The logic blocks can be configured to perform complex combinational functions. The blocks can be reprogrammed an unlimited number of times. The market in FPGAs is expected to reach $9.8 billion by 2020. This means the research is not only of advantage to businesses, it is also potentially lucrative.
With the new research, the technologists successfully increased the speed of an algorithm, within the chips, called the "fast Fourier transform." This algorithm is central to spectral analysis, radar technology and telecommunication.
Some business uses of FPGAs
FPGAS are used across many sectors, including:
Aerospace and Defense: Radiation-tolerant FPGAs.
Automotive: Automotive silicon and IP solutions for gateway and driver assistance systems, Consumer Electronics: Lower-cost solutions enabling next generation, full-featured consumer applications, such as converged handsets and digital flat panel displays.
Data Center: To aid high-bandwidth, low-latency servers, networking, and storage applications.
Medical: For diagnostic, monitoring, and therapy applications.
Until recently it was understood that an FPGA was at maximum capacity, according to lead researcher Dr. Oscar Gustafsson. This was achieved by creating a frequency greater than 450 MHz, by making a subtle change to the signal route.

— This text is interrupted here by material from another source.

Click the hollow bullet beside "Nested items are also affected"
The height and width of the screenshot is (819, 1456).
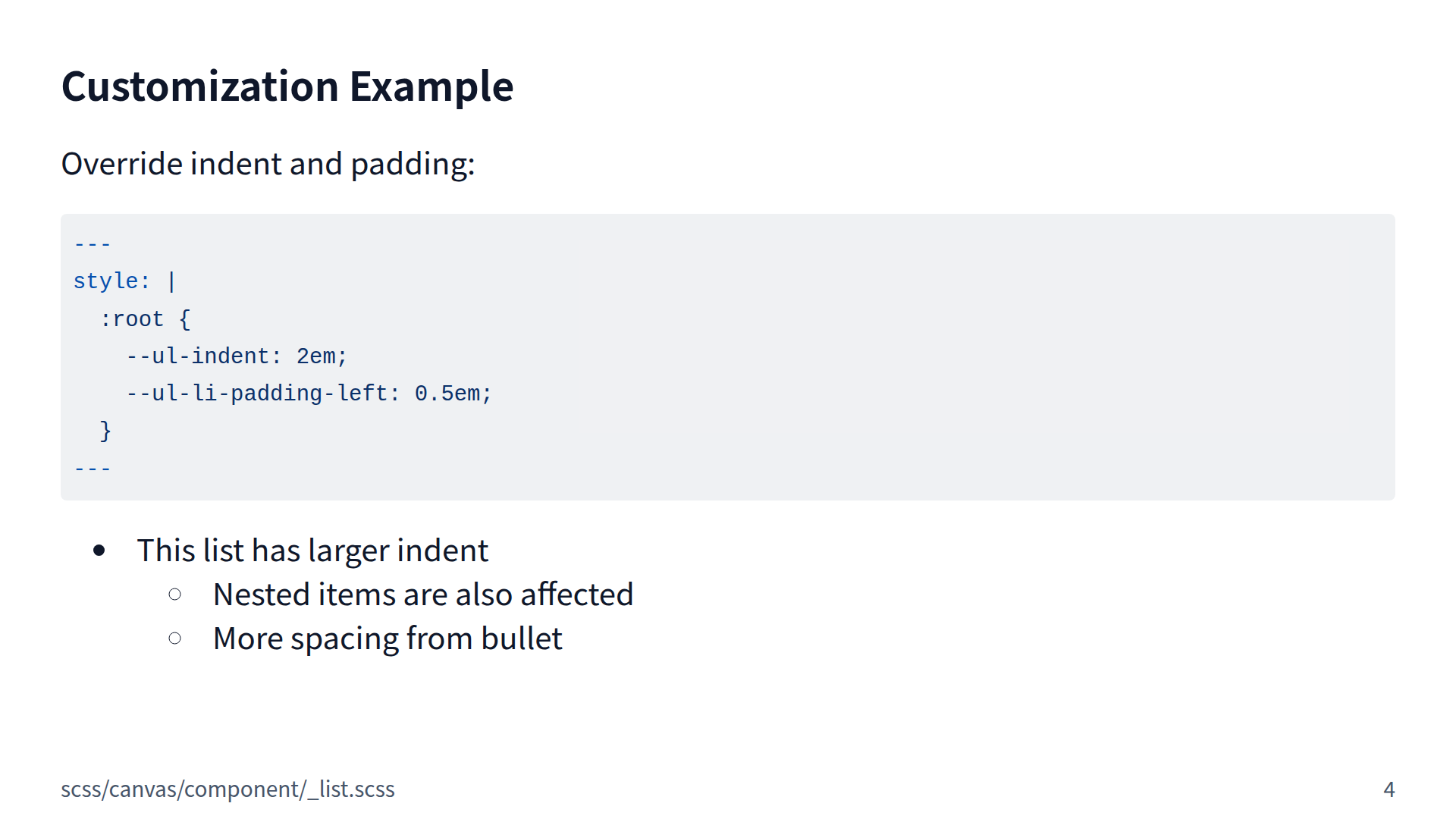[x=175, y=595]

This has led to FPGAs that can potentially function five times as fast, or to deal with five times the number of calculations, compared with current systems.
The potential is huge, allowing major industrial sectors the opportunity to save large sums for demanding calculations in industry without needing to replace the hardware. The research is published in the journal IEEE Transactions on Very Large Scale Integration (VLSI) Systems, under the title “Efficient FPGA Mapping of Pipeline SDF FFT Cores.”